### Work to do
Copy the data word for word, starting at the line that contains "Where should I" and ending at the end of the data. Leave the pictures out.

### Available records
* * *
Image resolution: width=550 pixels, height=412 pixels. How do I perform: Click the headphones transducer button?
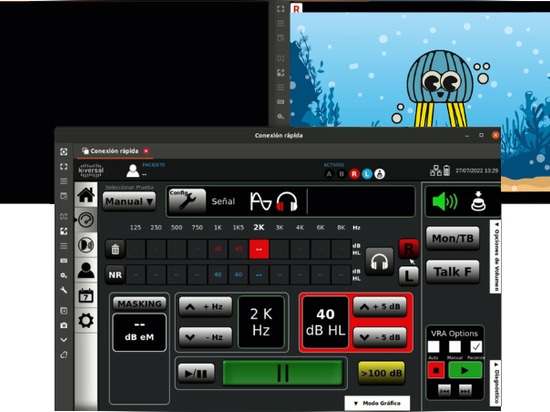pos(379,262)
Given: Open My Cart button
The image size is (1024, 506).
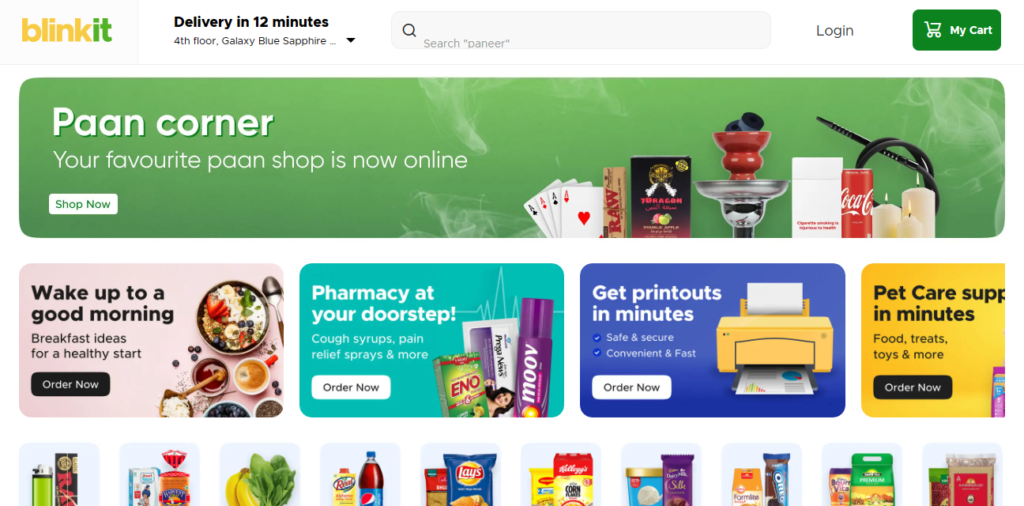Looking at the screenshot, I should (957, 30).
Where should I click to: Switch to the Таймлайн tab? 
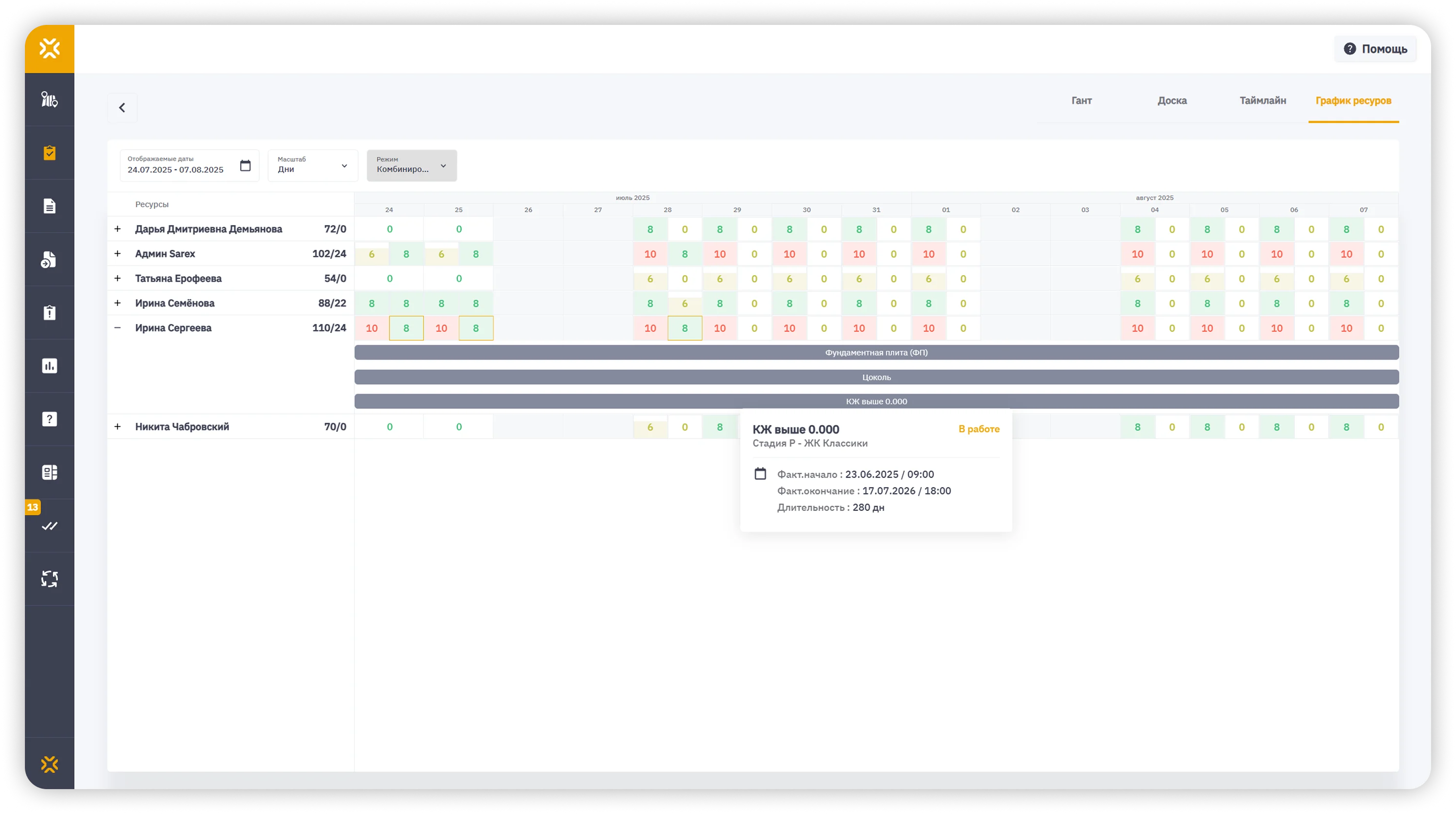pyautogui.click(x=1263, y=101)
* * *
### Result of the task
Where should I click to: Switch to the Таймлайн tab? 
pyautogui.click(x=1263, y=101)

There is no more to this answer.